▶ Exercice court 1: Recopiez mot pour mot, s'il vous plaît, le passage du texte extrait qui va de "Le besoin de" à "sur un plan.".
▶ Exercice court 2: Dans le texte extrait, relevez toutes les transformations citées comme conservant l'alignement des points.
▶ Exercice court 3:
Répondez aux questions suivantes d'après le texte extrait.
(a) Qui a éprouvé le besoin d'étudier précisément cette nouvelle géométrie, et afin de représenter quoi ?
(b) Quelle relation semblait malgré tout se conserver ?
(c) Que signifie la propriété de conserver l'alignement des points ?

▶ Texte extrait:
****
Un invariant par projection centrale


Bertrand Hauchecorne

Le besoin de modéliser la perception visuelle a fait émerger une nouvelle géométrie. Les peintres de la Renaissance ont éprouvé le besoin d'en faire une étude précise pour représenter la profondeur. Longueurs, angles : rien ne semblait se conserver, sauf une étrange relation liant quatre points alignés...

 

 

Les transformations géométriques du plan ou de l’espace que l’on considère le plus couramment ont en général la propriété de conserver l’alignement des points, c’est-à-dire que les images de trois points alignés sont également trois points alignés. C’est le cas des rotations, des translations, mais aussi des projections orthogonales sur une droite ou sur un plan.
****
▶ Lignes de données:
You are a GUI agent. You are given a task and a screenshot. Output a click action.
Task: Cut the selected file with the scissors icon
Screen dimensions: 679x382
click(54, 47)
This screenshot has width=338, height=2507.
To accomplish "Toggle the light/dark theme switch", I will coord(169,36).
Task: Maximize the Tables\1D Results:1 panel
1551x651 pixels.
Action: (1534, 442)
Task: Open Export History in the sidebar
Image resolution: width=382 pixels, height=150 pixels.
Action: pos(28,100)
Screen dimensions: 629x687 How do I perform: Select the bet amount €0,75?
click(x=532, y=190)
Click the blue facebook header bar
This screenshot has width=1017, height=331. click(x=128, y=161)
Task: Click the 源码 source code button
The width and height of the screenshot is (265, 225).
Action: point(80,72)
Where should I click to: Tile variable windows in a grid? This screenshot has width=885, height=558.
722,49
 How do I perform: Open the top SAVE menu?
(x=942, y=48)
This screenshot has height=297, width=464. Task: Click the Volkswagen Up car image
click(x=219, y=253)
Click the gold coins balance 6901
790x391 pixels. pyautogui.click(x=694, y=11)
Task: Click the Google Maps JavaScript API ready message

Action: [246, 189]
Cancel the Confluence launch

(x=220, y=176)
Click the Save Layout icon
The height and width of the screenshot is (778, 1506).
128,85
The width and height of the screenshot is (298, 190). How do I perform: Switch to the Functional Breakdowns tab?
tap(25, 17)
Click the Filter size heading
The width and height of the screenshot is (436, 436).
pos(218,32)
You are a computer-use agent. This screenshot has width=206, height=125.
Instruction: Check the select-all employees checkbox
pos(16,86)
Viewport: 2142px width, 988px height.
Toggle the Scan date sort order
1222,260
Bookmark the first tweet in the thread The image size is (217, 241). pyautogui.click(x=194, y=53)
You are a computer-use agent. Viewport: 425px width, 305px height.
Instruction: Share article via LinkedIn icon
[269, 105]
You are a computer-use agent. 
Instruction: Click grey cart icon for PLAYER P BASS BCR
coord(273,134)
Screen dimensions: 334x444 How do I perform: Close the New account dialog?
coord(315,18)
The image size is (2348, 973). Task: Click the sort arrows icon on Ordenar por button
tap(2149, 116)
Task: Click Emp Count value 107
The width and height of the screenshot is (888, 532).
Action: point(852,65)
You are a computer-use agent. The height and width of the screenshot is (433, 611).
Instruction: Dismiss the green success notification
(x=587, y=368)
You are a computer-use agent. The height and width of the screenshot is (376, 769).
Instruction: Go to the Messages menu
****
▶ Solution détaillée 1:
Le besoin de modéliser la perception visuelle a fait émerger une nouvelle géométrie. Les peintres de la Renaissance ont éprouvé le besoin d'en faire une étude précise pour représenter la profondeur. Longueurs, angles : rien ne semblait se conserver, sauf une étrange relation liant quatre points alignés...

 

 

Les transformations géométriques du plan ou de l’espace que l’on considère le plus couramment ont en général la propriété de conserver l’alignement des points, c’est-à-dire que les images de trois points alignés sont également trois points alignés. C’est le cas des rotations, des translations, mais aussi des projections orthogonales sur une droite ou sur un plan.

▶ Solution détaillée 2:
- les rotations
- les translations
- les projections orthogonales sur une droite
- les projections orthogonales sur un plan

▶ Solution détaillée 3:
(a) Les peintres de la Renaissance, pour représenter la profondeur.
(b) Une étrange relation liant quatre points alignés.
(c) Les images de trois points alignés sont également trois points alignés.